Sound wise this is a wonderful amplifier. It does everything right, not missing a beat. The sound is clean and clear, but also richly layered and dynamic, all while retaining some romance and glow…in short this is everything a single ended EL-84 amplifier should be and it is among the best that I have heard. Of course I have to compare it to the Decware, as well as the RH84, and have to say that the Grommes does not disappoint. In memory comparison, I would say the Grommes is the equal of the RH84 but is a slightly different flavor of sauce, and shares much of the Decware sound, with perhaps a little less “romantic” image and space. I don't currently own a Decware amp to do a back and forth comparison, but using the same driver tube (the stunningly good Siemens e188cc) I do think the Decware gets the nod for euphoric energy, if only slightly. Think Cardamom versus Cinnamon. But the tone and overall sound of the Grommes is right there with the best. And the Decware does not power headphones, nor does it act as a 30 db preamp. The Grommes PHI-26 is a pretty unique piece of gear. If you and I were to sit down together, crack a bottle of Bordeaux, and listen to the Grommes and the Decware back to back the differences would be readily apparent, and we would like them both.

With probably far less than 100 units out there in the wild, this amp is a rare bird for a factory product, but it is certainly worth your time if you can find one. The Grommes PHI-26 is an EL-84 amplifier (and headphone amp, and preamp) that could be the very definition of single ended pentode sound. And its built like a tank, exuding a sense of superb industrial quality that is rarely seen anywhere. It feels like what Jeff Korneff would have made if he had done a smaller single ended pentode amplifier. Grommes did this one right! Super highly recommended.

A low profile view of the Grommes PHI-26. This is 1.8 (or 6) watts of superb quality single ended EL-84.

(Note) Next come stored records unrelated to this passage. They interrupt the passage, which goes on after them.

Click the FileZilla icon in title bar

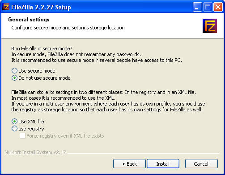[6, 7]
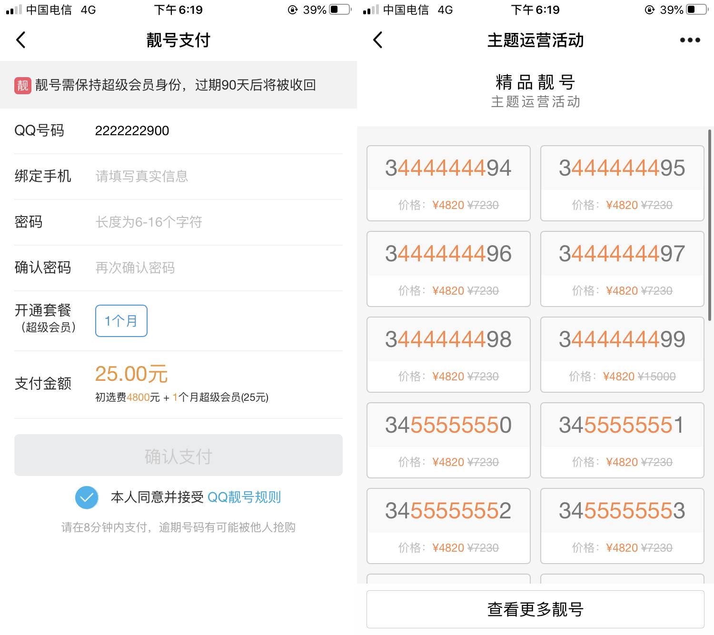Pick number 3444444499 priced ¥4820

[622, 355]

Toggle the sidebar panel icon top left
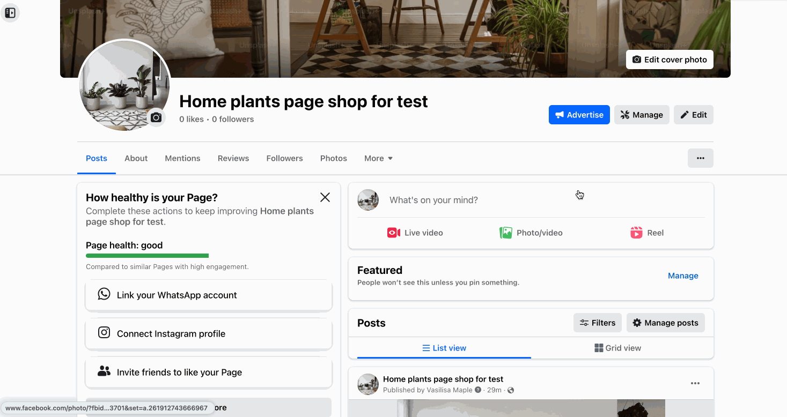10,12
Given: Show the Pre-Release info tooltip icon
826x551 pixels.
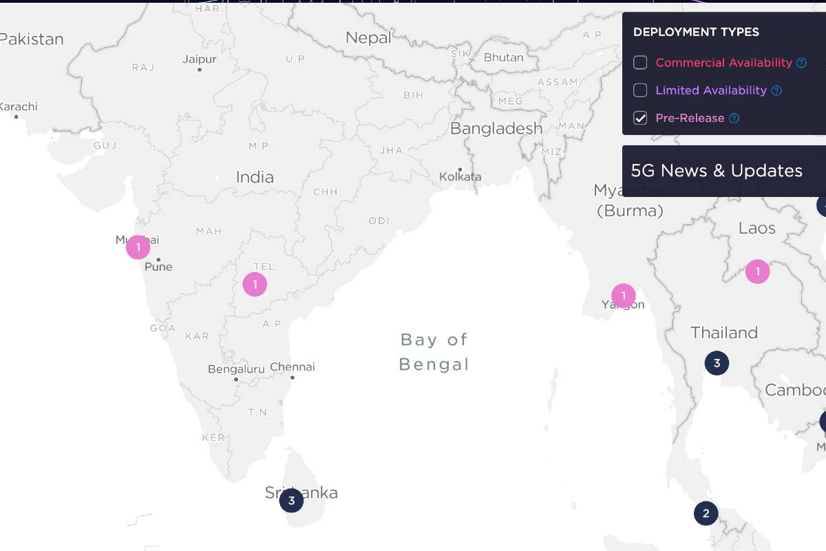Looking at the screenshot, I should tap(734, 118).

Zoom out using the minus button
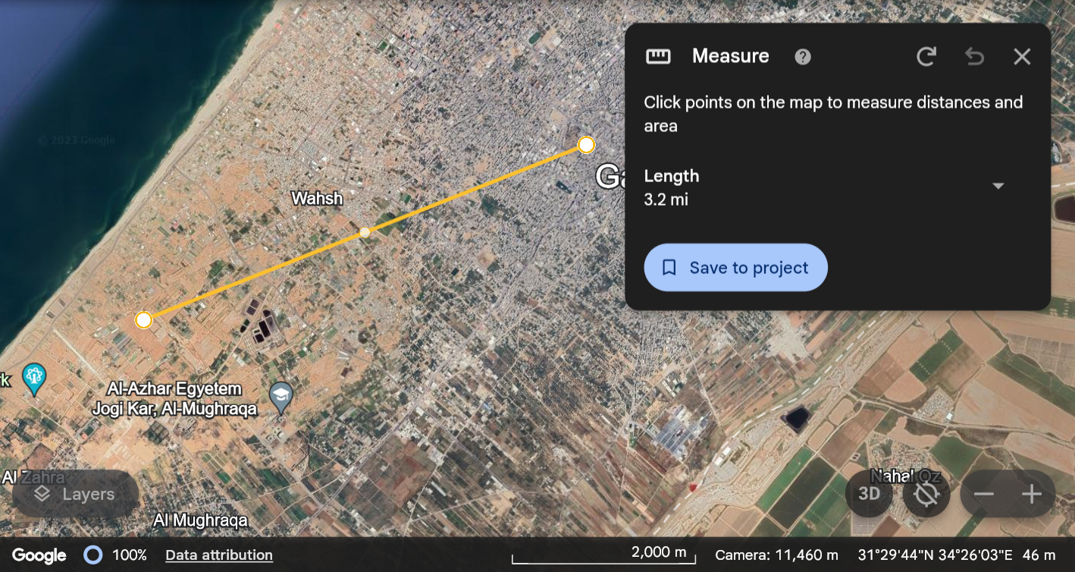(984, 495)
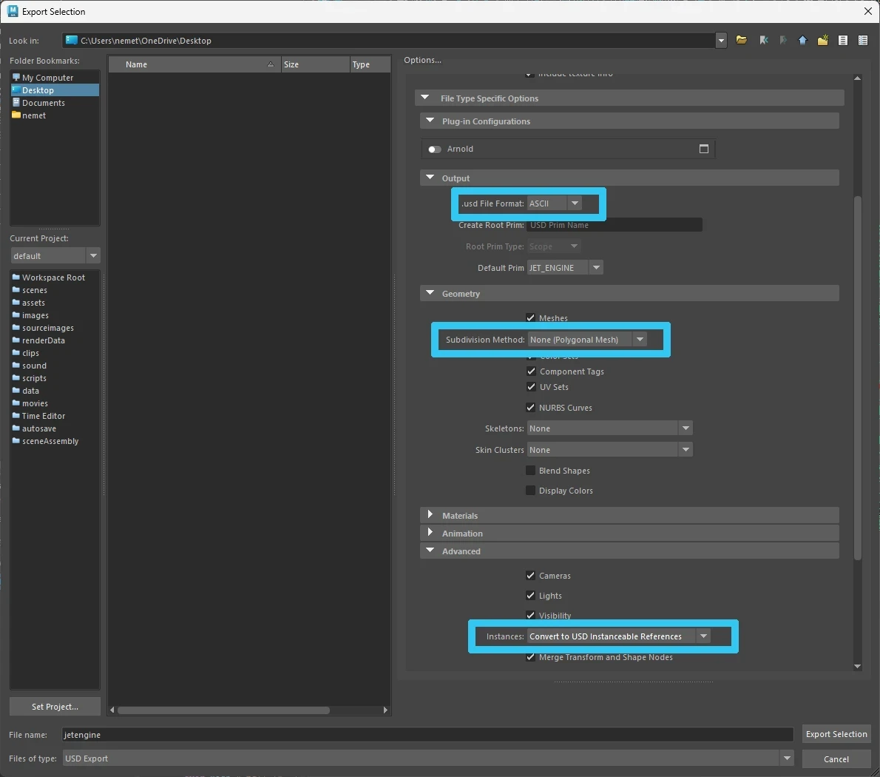Uncheck the NURBS Curves checkbox

530,407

The dial next to the EL-84 power tubes controls the Triode/Pentode output. Triode is about 1.8 watts and Pentode puts out a whopping 6 watts per channel. Triode sounds a bit more euphoric and Pentode has a little more drive but sounds a bit veiled after getting used to the sweetness of the Triode output.

I wish the speaker connectors were a bit better but these do work fine of course. The switch is a ground lift, a very nice (and somewhat rare) feature that thankfully I’ve not needed. The top rca jacks are the inputs here, and the lower rca jacks are the out for when this is being used as a preamplifier.

Telefunken are the way to go with vintage EL-84, in my opinion. Always my first choice. If you are going to spend money and upgrade your EL-84 these are the tubes, while they last. That said, with some of the excellent new Russian tubes you are 95% there. What you'll gain with the vintage Telefunken is perhaps some bit of perceptible soundstage and a bit of tonality. If these factors are not of priority to you, or if you are not a close listener, don’t waste your time or money and just be happy.

The volume control is one of my favorite things about this little amp. Its very sensitive, in that it has a broad range. Unlike so many volume pots I’ve had, this one runs through the whole band, not just 6 to 9. Full output for me seems to be about 3 o'clock on the dial, so there is a lot of choice in volume between 6 and 3. Smooth action (I hate stepped attenuators) and a pleasure to dial in. It’s like dialing in my Scott 350B FM tuner, very smooth and sensitive response. Its hard to describe but I like it! Bravo Grommes.

Compact and solid, this is a really great sounding and supremely well built single ended amplifier. For many, this could be the last stop on the single ended train, and you wouldn't be missing much.